While WPI is the first level where the prices of essentials increase, CPI is the final level of that rise.
Impact on consumers
In the CPI index, different weights are assigned to different goods and services and then the change in their price movements are tracked across the country. However, depending on the availability of goods and services, their prices fluctuate in a given region. For example, Delhi will have a higher price of rising than Mumbai. People from Delhi generally pay more for rice than indicated in the CPI while people from Mumbai pay less.

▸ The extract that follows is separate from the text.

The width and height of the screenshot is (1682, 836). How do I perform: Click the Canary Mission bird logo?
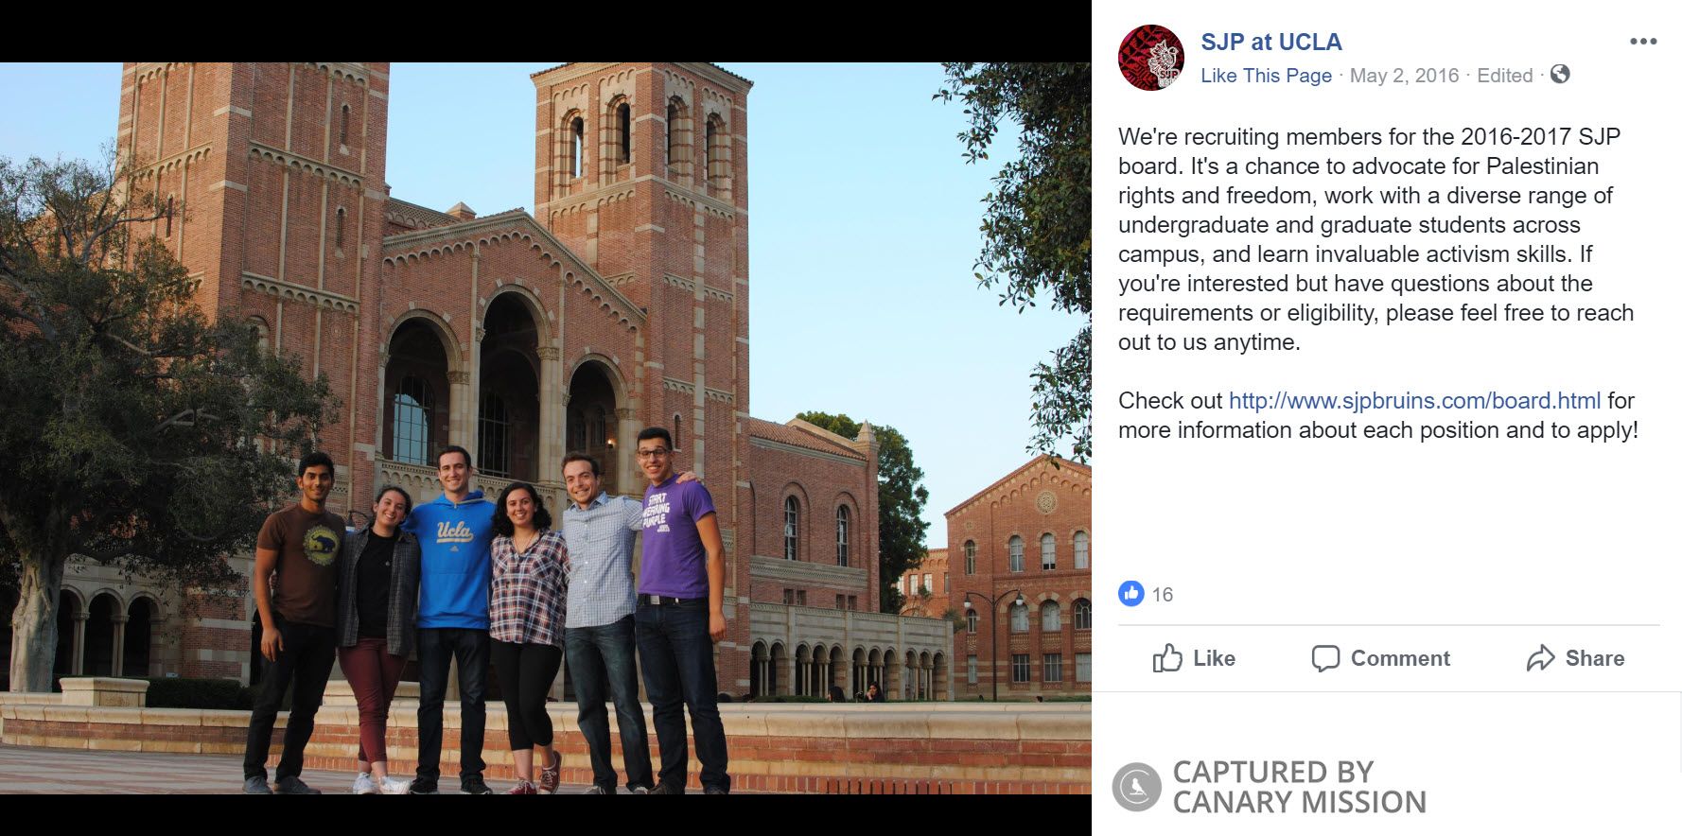(1136, 787)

Similarly for onions, since it is a volatile item, with more often price fluctuations, CPI cannot account for its exact rise at a given time. In case of a dramatic price rise for onions, generally, people from all over the country pay more than what the CPI indicates.
Further, 50 percent of the weight of a CPI index is food items, however, in an Indian household, people do not spend half their income on food. They spend more on services like education, rent, transportation, etc. So it is not very accurate but usually an average of how most household spending goes.
Even though it is not very exact, it is closer to representing the ongoing inflation than WPI. A rise in CPI inflation will mean a rise in the prices of essential goods and services used in a household. However, it would depend on which item has risen more. Also, most are interlinked to each other
For example, suppose the fuel prices have risen, this could also lead to an increase in food prices since the transportation of food items from producers or wholesalers will involve fuel, hence resulting in the rise in food prices as well.
In WPI inflation, the price of transportation to retailers and shopkeepers is not added. Suppose the fuel prices are high, the difference between the CPI and WPI will be more. In most cases, the CPI numbers are higher than WPI.
Another reason for the difference could be based on the weightages. For example, food has more weight in the retail inflation, so a spike in prices of food items will lead to a higher rise in CPI than WPI while the opposite is true for manufactured goods, which have more weight in the WPI basket.
Now we know the difference between WPI and CPI and how they impact the consumers. However, one must note that inflation is not always bad. A rise in inflation when the economy is booming may be seen as an indicator of GDP growth.